11. Includes approximately 1,622 dividend-equivalent restricted stock units accrued between March and December 2025.
Remarks:
Adam J. Larkins POA for Clark H. Khayat 02/18/2026
** Signature of Reporting Person Date
Reminder: Report on a separate line for each class of securities beneficially owned directly or indirectly.
* If the form is filed by more than one reporting person, see Instruction 4 (b)(v).
** Intentional misstatements or omissions of facts constitute Federal Criminal Violations See 18 U.S.C. 1001 and 15 U.S.C. 78ff(a).
Note: File three copies of this Form, one of which must be manually signed. If space is insufficient, see Instruction 6 for procedure.
Persons who respond to the collection of information contained in this form are not required to respond unless the form displays a currently valid OMB Number.

FAQ

What insider transactions did KEY CFO Clark H. Khayat report in this Form 4?

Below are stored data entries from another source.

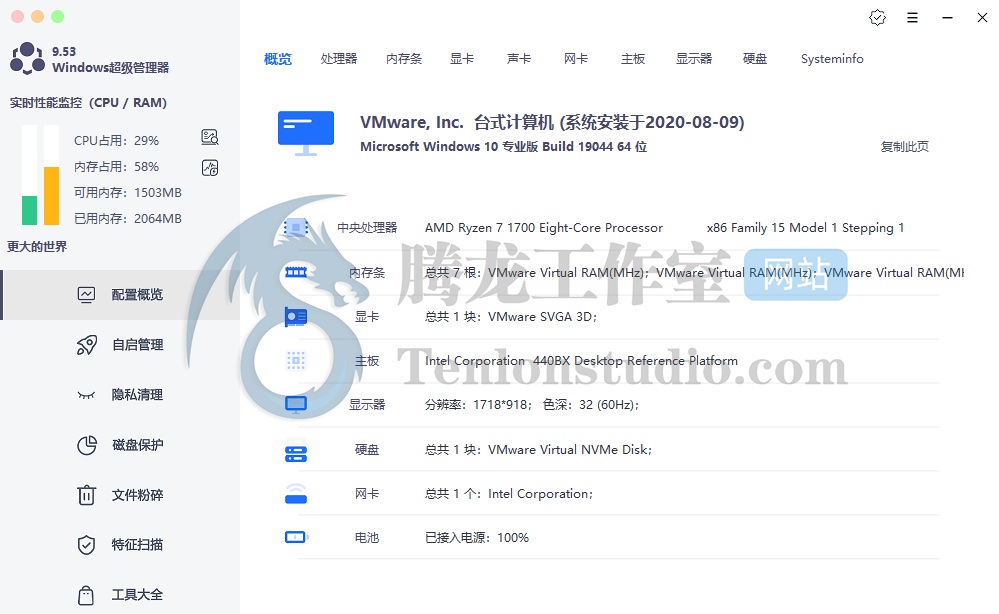This screenshot has width=999, height=614.
Task: Click the 特征扫描 shield icon
Action: click(x=87, y=545)
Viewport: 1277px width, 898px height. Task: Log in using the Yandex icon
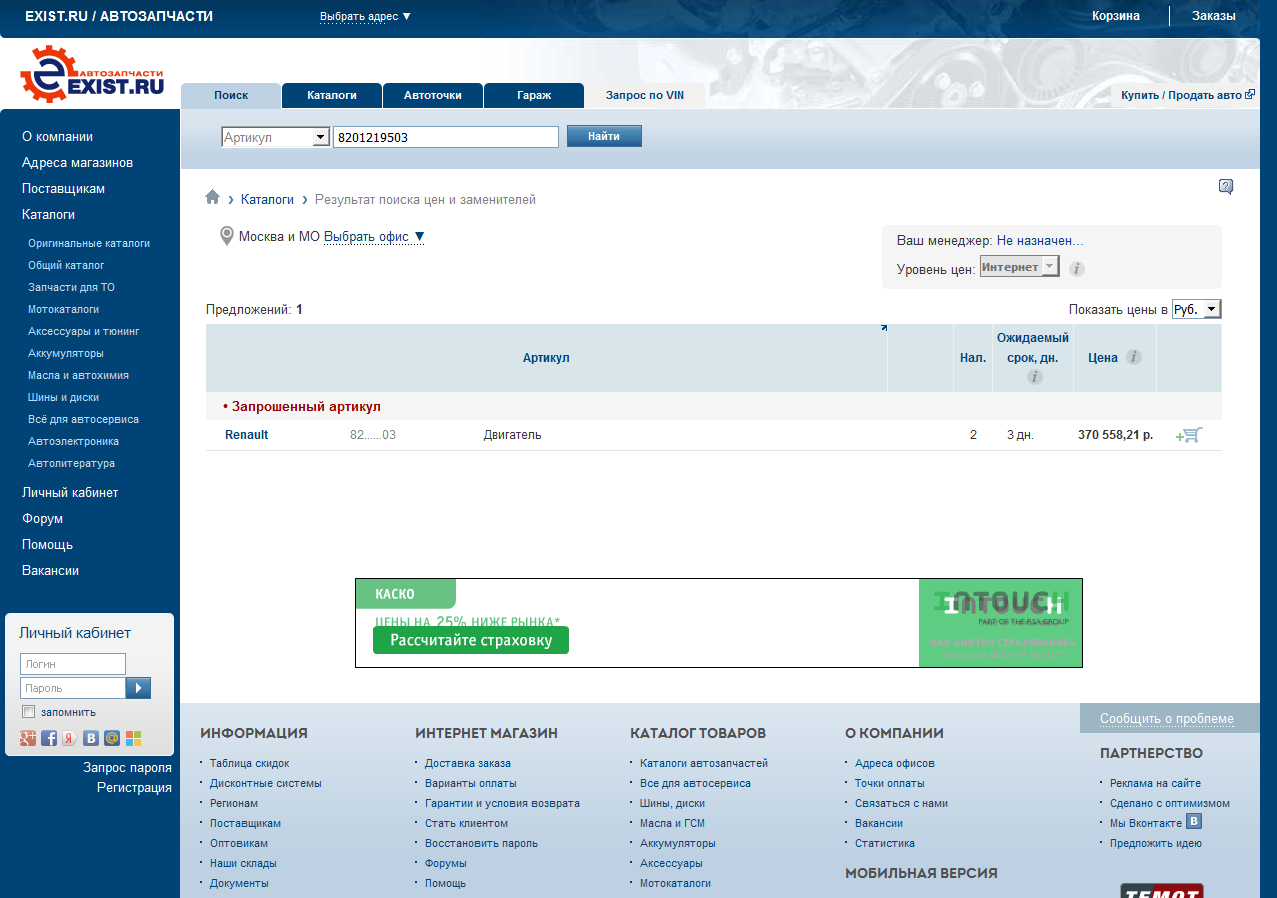tap(70, 738)
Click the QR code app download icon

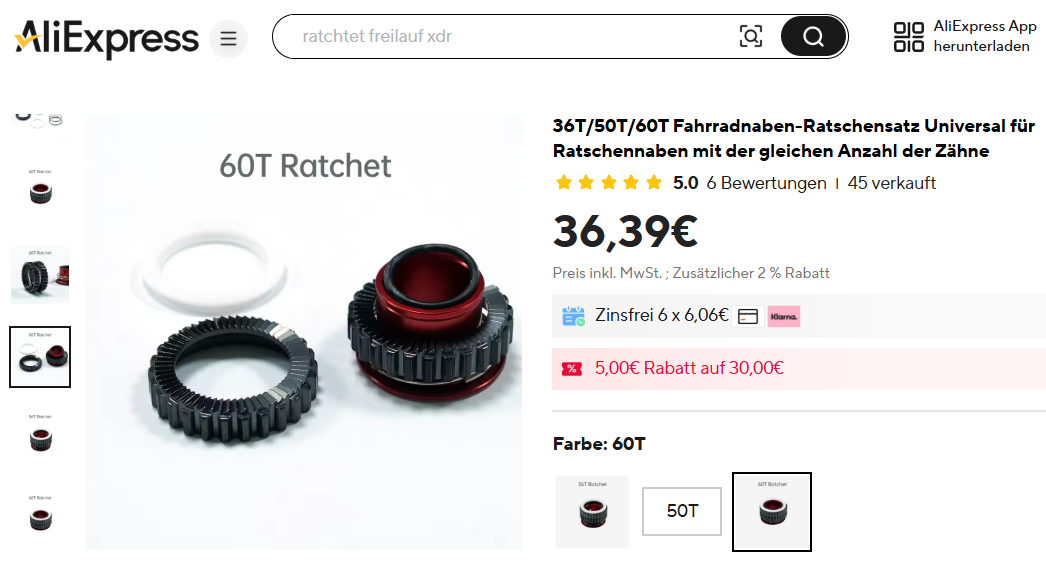tap(909, 37)
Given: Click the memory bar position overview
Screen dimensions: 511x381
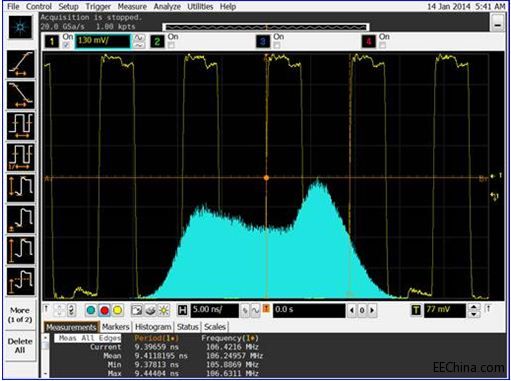Looking at the screenshot, I should [x=266, y=27].
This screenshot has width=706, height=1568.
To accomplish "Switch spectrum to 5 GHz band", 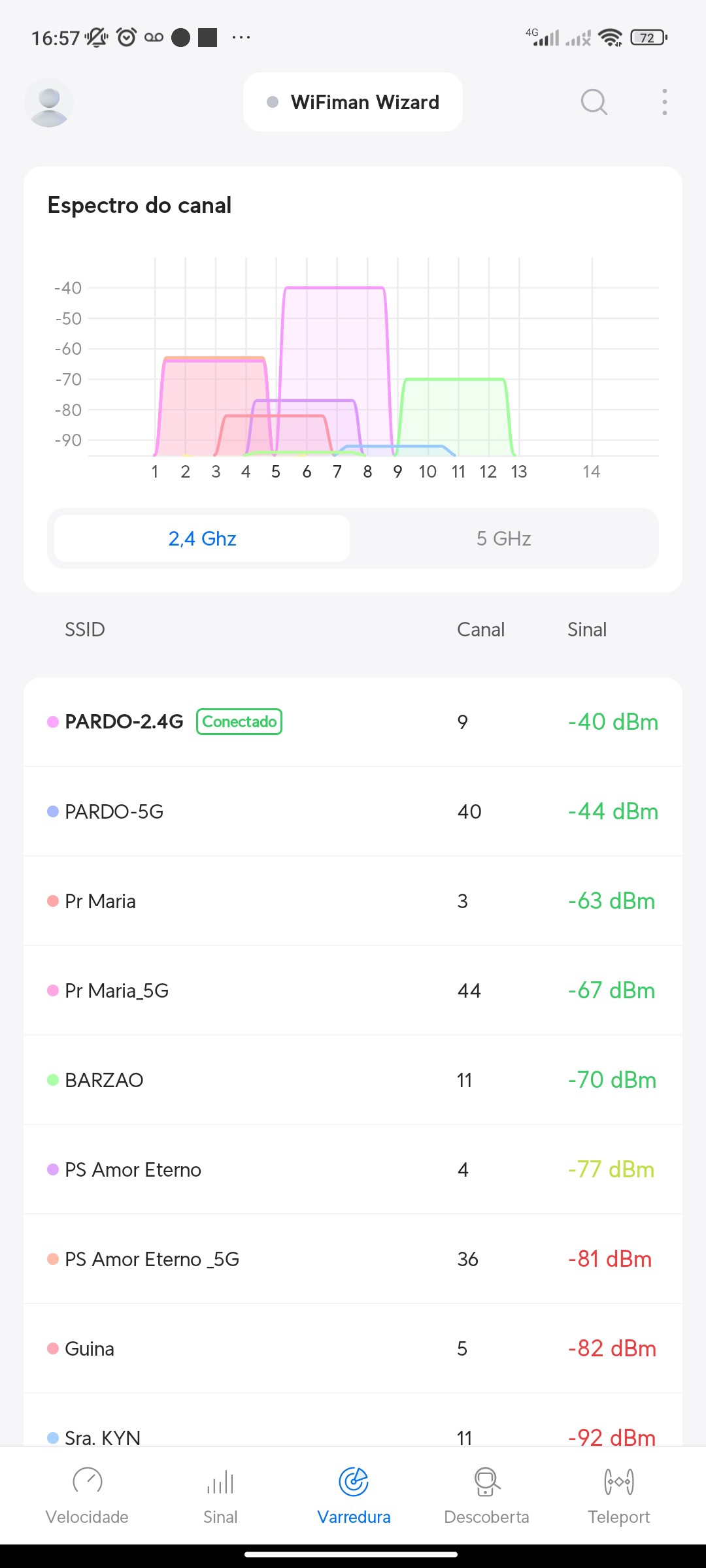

Clark H. Khayat reported equity awards and related share activity. He received new restricted stock units and stock options, exercised several prior restricted stock unit grants into common shares, and had shares withheld to cover tax obligations tied to those vestings.

How many restricted stock units did KEY CFO Clark H. Khayat receive?

He received 31,012 restricted stock units on February 16, 2026. Each unit represents the right to receive one KeyCorp common share at vesting, in four equal annual installments starting February 17, 2027, subject to the award terms.

What new stock option grant did KEY CFO Clark H. Khayat obtain?

He was granted an option to buy 33,434 shares on February 16, 2026. The option vests in four equal annual installments beginning February 17, 2027, aligning with typical multi-year executive equity incentive structures.

How many KeyCorp common shares did the CFO acquire from RSU exercises?

On February 17, 2026, previously granted restricted stock units were exercised into 26,845 common shares. These conversions reflect vesting of multiple prior-year awards, including dividend-equivalent restricted stock units accrued during 2025.

Why did KEY CFO Clark H. Khayat dispose of 8,130 common shares?

He disposed of 8,130 common shares at $21.69 per share to satisfy tax-withholding obligations. This disposition, reported with transaction code F, reflects shares withheld for taxes rather than an open-market sale decision.

What is Clark H. Khayat’s KeyCorp share ownership after these transactions?

After the reported transactions, he directly owned 160,059 KeyCorp common shares. This balance reflects shares acquired from restricted stock unit conversions, net of those withheld to cover associated tax liabilities.